▶ **Stated exercise**
Reproduce verbatim everything from the line containing "Where should I click to: Open" down to the line containing "(x=29, y=187)", including both of those lines.

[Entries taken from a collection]
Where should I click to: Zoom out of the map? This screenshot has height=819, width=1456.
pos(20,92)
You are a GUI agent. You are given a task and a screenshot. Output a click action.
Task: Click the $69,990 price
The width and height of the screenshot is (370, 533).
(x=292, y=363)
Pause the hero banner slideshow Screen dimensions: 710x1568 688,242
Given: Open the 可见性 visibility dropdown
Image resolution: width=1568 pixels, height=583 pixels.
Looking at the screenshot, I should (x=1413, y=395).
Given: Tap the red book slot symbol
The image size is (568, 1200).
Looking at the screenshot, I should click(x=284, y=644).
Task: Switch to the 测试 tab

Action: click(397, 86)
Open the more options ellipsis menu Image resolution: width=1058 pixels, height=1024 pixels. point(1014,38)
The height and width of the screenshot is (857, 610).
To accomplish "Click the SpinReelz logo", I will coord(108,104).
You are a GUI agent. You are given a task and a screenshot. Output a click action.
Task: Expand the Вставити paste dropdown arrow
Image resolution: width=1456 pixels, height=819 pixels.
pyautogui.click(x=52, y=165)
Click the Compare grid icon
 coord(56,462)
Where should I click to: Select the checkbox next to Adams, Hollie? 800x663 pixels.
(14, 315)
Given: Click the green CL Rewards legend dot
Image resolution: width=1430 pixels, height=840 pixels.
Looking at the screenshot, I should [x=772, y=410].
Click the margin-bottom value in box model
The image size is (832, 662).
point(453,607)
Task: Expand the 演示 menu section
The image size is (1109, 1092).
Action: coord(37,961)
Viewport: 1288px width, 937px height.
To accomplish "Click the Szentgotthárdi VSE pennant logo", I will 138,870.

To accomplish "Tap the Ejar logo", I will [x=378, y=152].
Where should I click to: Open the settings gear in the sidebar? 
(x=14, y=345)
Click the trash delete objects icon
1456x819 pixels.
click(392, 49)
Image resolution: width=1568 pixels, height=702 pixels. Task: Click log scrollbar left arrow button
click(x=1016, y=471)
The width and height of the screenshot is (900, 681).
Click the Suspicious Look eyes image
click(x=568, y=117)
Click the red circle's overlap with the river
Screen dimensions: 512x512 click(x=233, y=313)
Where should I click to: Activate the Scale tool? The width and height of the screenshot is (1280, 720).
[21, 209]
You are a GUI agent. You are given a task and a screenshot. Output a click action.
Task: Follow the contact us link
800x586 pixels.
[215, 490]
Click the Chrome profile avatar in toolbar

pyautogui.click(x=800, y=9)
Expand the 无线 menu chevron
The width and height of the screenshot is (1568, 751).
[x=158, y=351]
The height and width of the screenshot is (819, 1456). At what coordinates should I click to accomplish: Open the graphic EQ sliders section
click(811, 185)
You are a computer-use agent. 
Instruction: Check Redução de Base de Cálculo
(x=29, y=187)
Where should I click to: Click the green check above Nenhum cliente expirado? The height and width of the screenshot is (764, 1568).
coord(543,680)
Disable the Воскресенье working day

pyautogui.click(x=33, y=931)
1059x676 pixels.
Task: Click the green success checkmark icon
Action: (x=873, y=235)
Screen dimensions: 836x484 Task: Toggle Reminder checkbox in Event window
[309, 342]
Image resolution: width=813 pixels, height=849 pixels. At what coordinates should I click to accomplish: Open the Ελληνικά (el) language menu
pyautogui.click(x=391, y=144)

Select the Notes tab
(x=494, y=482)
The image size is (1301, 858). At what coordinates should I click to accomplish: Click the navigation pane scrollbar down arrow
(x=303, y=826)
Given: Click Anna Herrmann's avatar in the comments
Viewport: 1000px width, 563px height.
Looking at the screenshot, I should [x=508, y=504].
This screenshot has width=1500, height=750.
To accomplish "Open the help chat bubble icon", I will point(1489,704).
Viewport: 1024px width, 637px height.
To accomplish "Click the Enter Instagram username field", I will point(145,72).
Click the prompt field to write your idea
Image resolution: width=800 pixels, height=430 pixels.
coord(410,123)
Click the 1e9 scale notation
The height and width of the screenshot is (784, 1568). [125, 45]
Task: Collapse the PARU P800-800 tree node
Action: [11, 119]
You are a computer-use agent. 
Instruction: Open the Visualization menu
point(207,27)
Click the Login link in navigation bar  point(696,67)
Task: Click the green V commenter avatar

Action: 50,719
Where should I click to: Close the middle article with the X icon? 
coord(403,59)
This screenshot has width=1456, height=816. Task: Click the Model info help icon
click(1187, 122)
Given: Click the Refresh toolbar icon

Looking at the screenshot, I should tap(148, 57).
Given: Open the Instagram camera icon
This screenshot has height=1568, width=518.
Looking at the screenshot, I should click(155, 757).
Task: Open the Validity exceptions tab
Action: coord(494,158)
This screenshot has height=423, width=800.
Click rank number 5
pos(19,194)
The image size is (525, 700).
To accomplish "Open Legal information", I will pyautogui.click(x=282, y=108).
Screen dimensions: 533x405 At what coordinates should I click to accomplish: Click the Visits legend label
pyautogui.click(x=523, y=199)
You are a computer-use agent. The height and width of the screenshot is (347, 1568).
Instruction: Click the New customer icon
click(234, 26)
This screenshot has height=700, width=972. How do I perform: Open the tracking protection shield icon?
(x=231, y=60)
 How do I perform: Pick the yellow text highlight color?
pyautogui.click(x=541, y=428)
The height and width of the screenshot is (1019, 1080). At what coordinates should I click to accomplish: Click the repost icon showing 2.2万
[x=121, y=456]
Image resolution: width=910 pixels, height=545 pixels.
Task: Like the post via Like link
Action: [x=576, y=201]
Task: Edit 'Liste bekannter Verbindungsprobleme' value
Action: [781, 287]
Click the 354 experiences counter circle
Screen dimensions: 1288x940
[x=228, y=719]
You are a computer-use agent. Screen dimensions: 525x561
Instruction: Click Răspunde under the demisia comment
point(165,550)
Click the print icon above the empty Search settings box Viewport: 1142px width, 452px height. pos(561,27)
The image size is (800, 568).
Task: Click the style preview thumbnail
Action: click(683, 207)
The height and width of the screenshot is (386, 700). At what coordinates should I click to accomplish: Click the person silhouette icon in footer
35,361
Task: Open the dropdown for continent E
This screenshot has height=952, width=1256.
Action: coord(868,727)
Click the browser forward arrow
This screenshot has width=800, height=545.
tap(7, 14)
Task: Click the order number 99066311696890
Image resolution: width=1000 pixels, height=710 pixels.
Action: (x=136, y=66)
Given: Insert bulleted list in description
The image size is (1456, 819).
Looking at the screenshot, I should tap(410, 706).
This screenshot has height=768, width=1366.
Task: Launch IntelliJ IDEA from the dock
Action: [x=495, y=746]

▶ **Answer**
Where should I click to: Open the settings gear in the sidebar? 
(x=14, y=345)
Click the trash delete objects icon
1456x819 pixels.
click(392, 49)
Image resolution: width=1568 pixels, height=702 pixels. Task: Click log scrollbar left arrow button
click(x=1016, y=471)
The width and height of the screenshot is (900, 681).
Click the Suspicious Look eyes image
click(x=568, y=117)
Click the red circle's overlap with the river
Screen dimensions: 512x512 click(x=233, y=313)
Where should I click to: Activate the Scale tool? The width and height of the screenshot is (1280, 720).
[21, 209]
You are a GUI agent. You are given a task and a screenshot. Output a click action.
Task: Follow the contact us link
800x586 pixels.
[215, 490]
Click the Chrome profile avatar in toolbar

pyautogui.click(x=800, y=9)
Expand the 无线 menu chevron
The width and height of the screenshot is (1568, 751).
[x=158, y=351]
The height and width of the screenshot is (819, 1456). At what coordinates should I click to accomplish: Open the graphic EQ sliders section
click(811, 185)
You are a computer-use agent. 
Instruction: Check Redução de Base de Cálculo
(x=29, y=187)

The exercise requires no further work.